例年このジャパンカップは東京競馬11月開催最終日のメインレースとして行われます。しかし、このレースはなぜか普通のレースとは異なり最終レース12Rに番組が組まれている(年によっては最終11レース)のです。馬券を買う方は注意してください。
調べたところ、これにはジャパンカップが開催される時期が大きくかかわっているようです。11月といえば年末も近づき日が暮れるのも早くなる時期で、最終レースの頃にはすでに日没時間も近いという状態になります。これだけでは何も問題ないように思えるのですが、JRAには競馬を日没前に行わなければならないというルールがあります。そして、この時期の東京競馬場はメインレース後にもう一レース行うと、何らかのアクシデントで出走時間が遅れた場合日没の時間を過ぎてしまうのです。大レースを普段と違う日程で行うのかと疑問に思っていましたが、やはりそれ相応の理由があるものですね。

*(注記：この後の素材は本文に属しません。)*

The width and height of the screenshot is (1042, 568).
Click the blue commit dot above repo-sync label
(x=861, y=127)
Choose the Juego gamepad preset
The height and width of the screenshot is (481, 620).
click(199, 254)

同じような理由で、11月くらいからJRAの番組には「冬時間」が採用されています。これは普段関西→関東の流れで開催されるレース順が、関東→関西の順に変更されるという物です(GⅠレースの開催日を除く)。これは日没が少し遅い関西のレースを遅らせることで、レースが開催できないという事態を防ぐことが目的です。
普段競馬を見る上では必要のない知識ですが、知っていると自慢できるかもしれませんね。

ジャパンカップが普段と違う12Rに行われることから、12番に強いサインを感じます。12番に入っているのはマカヒキ、もう4年前になりますがこの馬も東京2400mのダービーを勝った馬であることを忘れてはいけませんね。中間の調整では昔の雰囲気が戻ってきている(この馬はいつもこんなことを言っている気がしますが)ということで、あわやの場面もあるかもしれません。

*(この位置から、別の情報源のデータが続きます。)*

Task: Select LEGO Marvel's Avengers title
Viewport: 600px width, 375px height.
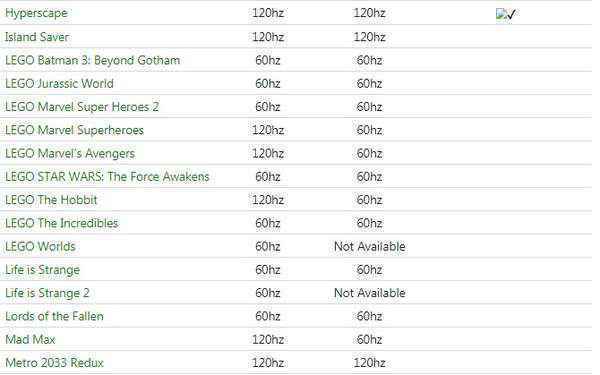Action: click(70, 153)
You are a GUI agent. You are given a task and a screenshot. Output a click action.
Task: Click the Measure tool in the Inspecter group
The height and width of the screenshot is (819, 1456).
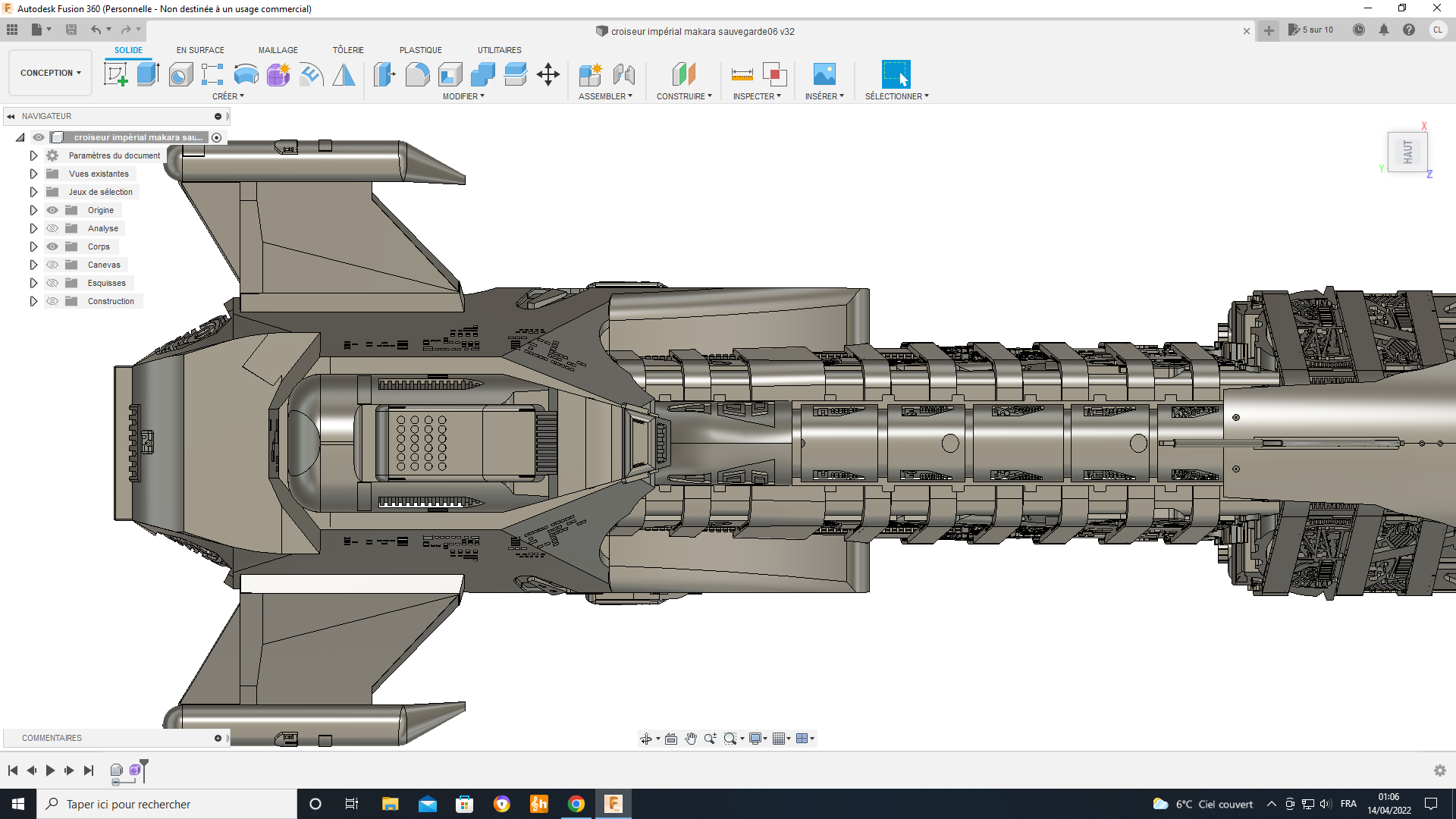click(742, 74)
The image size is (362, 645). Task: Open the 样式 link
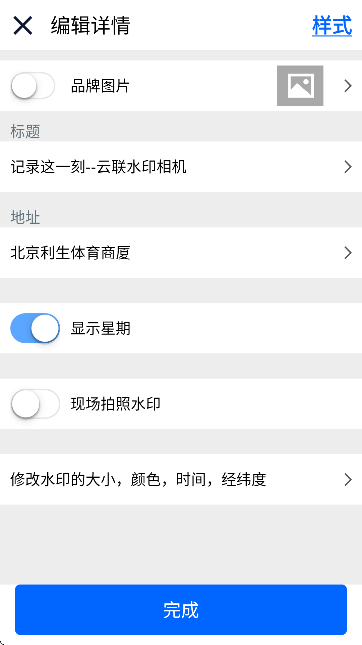332,26
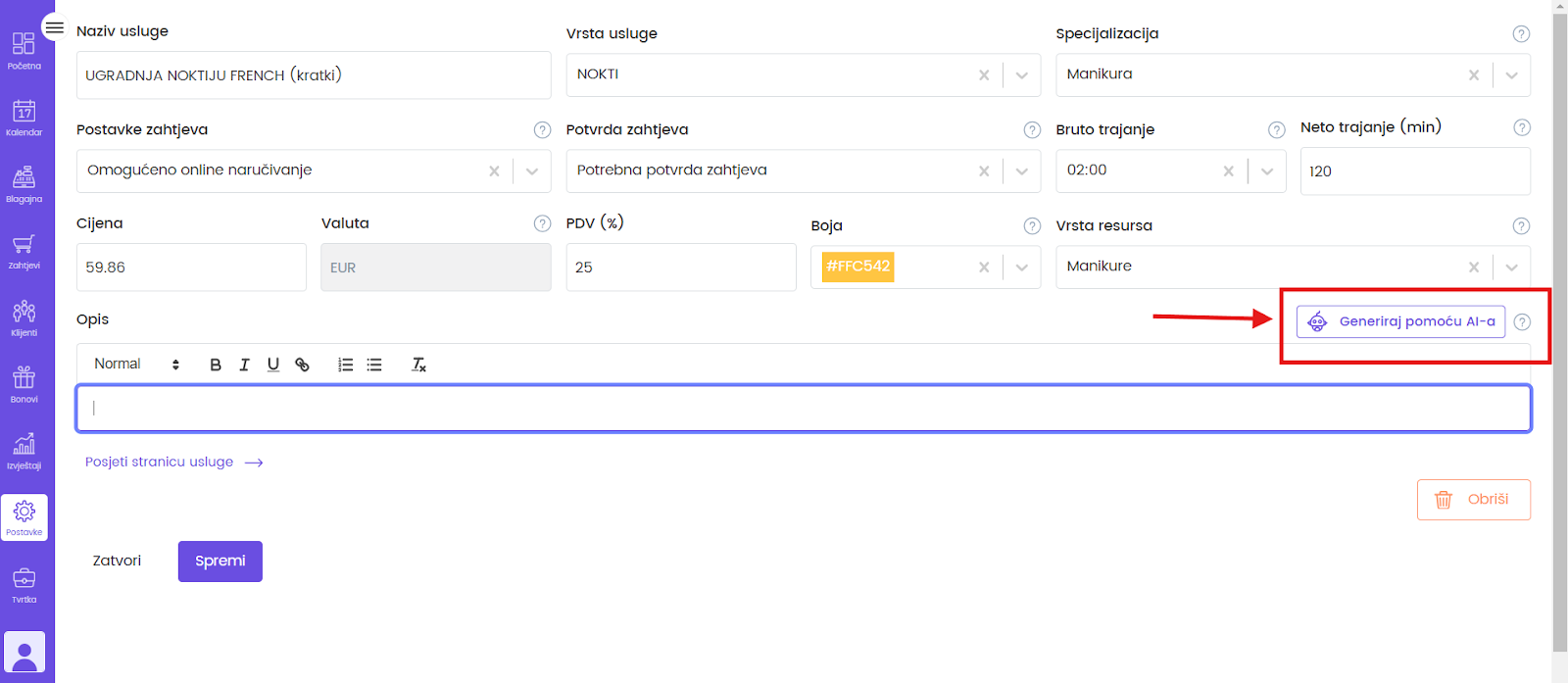Click Generiraj pomoću AI-a button
Image resolution: width=1568 pixels, height=683 pixels.
coord(1400,321)
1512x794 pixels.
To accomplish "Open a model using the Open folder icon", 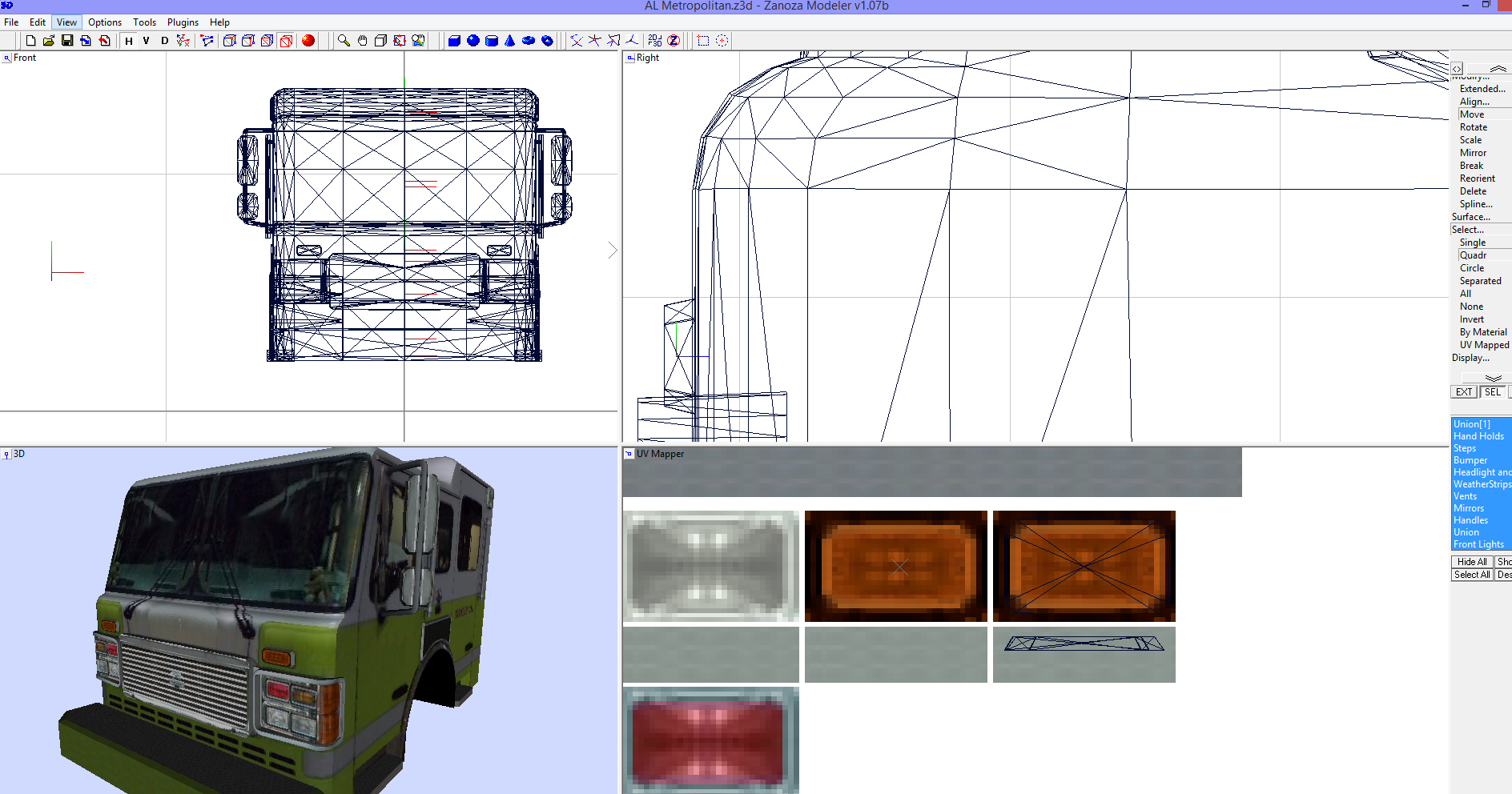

それではここからは真面目に予想をしていきます。今回のレース、3強の優劣を考えるためにいろいろな物差しを用いて考えました。馬場については超高速ではないものの各馬力を出し切れる良馬場ですし、今回は他の出走馬に注目して展開について考えてみようと思います。

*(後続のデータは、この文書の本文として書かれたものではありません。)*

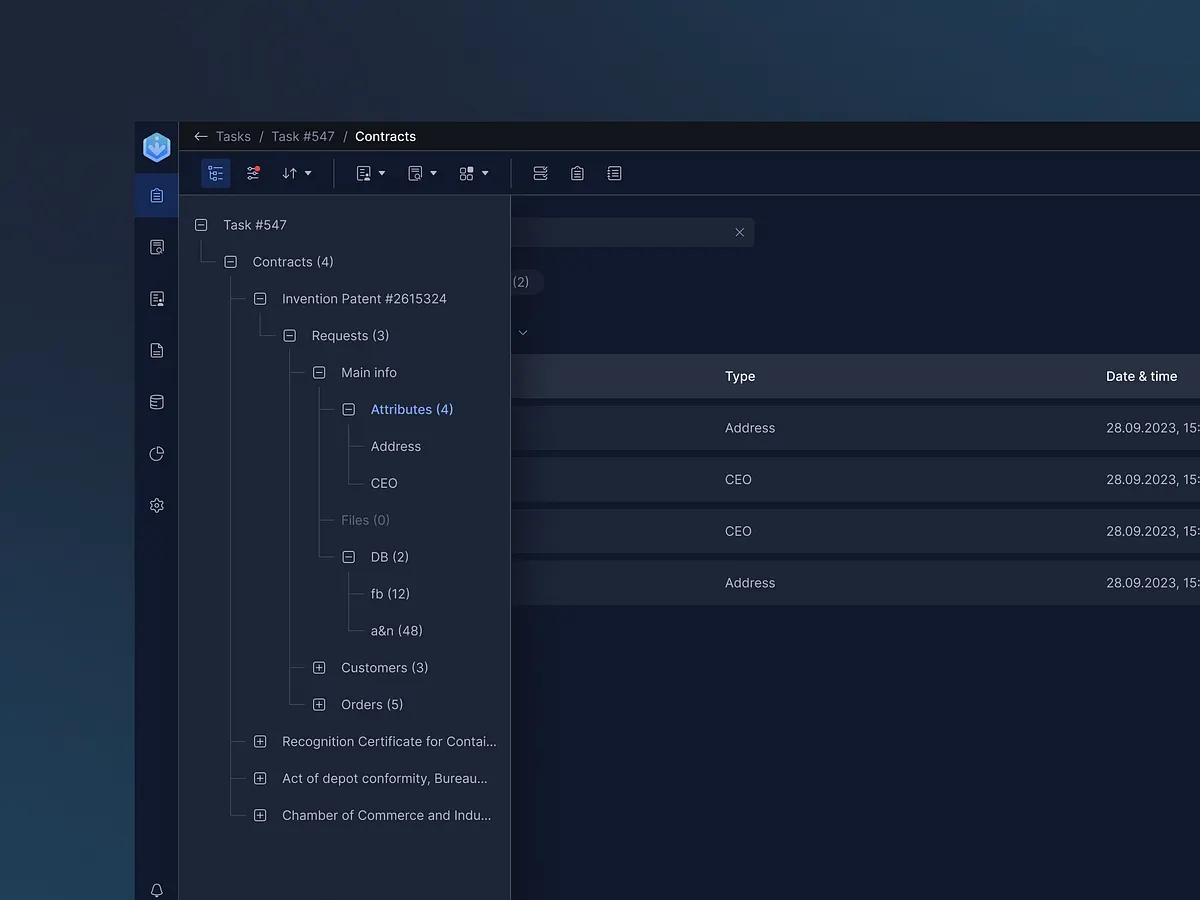The image size is (1200, 900).
Task: Go to Task #547 in breadcrumb
Action: (x=302, y=136)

その出走馬とはメンバー唯一の生粋の逃げ馬トーラスジェミニです。他にもダートからの転戦となるヨシオも逃げ宣言をしていますが芝での実績はほぼ皆無ですから、芝で逃げてオープンを勝っているこの馬がいるおかげでレースが締まることは間違いなさそうです。
先週レシステンシアについて触れた際、逃げ馬には後続に脚を溜めさせないタイプとマイペースで逃げて二枚腰を使うタイプがいると書きました。今回展開のカギを握るトーラスジェミニはどちらかといえば前者のタイプです。過去5走を見るとラスト3ハロンで0.3秒以上加速したレースがなく、この馬が逃げると速い上がりにはなりにくいのです。

また、ジャパンカップというレース自体もそれほど極端な上がりが求められるレースではありません。34秒台前半の上がりが使えれば十分なのです。3頭ともに十分な地力があることは前提として、その上で東京競馬場で要求されがちな瞬発力以外の総合力を考えたいレースです。

ただでさえ難しい古馬と3歳馬の能力比較、今回は以上のことを頭において印をつけました。
それでは以下印と考察です。

今週の予想:ジャパンカップ
◎コントレイル
○アーモンドアイ
▲ユーキャンスマイル
△デアリングタクト
△グローリーヴェイズ

◎コントレイル




2020 皐月賞





皐月賞の勝ち方を見て、今年の牡馬3冠馬コントレイルを本命にしました。

このレースでは外枠を引いたキメラヴェリテが半ば強引に逃げて淀みのないペースになりました。コントレイルは道中中段後ろにいましたが、3コーナーで外に出すと一頭だけ違う脚色でまくり一気に先団を飲み込みました。直線は内でじっと我慢していたサリオスとのたたき合いになりましたが、まったく抜かれる気配はなく着差以上の完勝といった印象でした。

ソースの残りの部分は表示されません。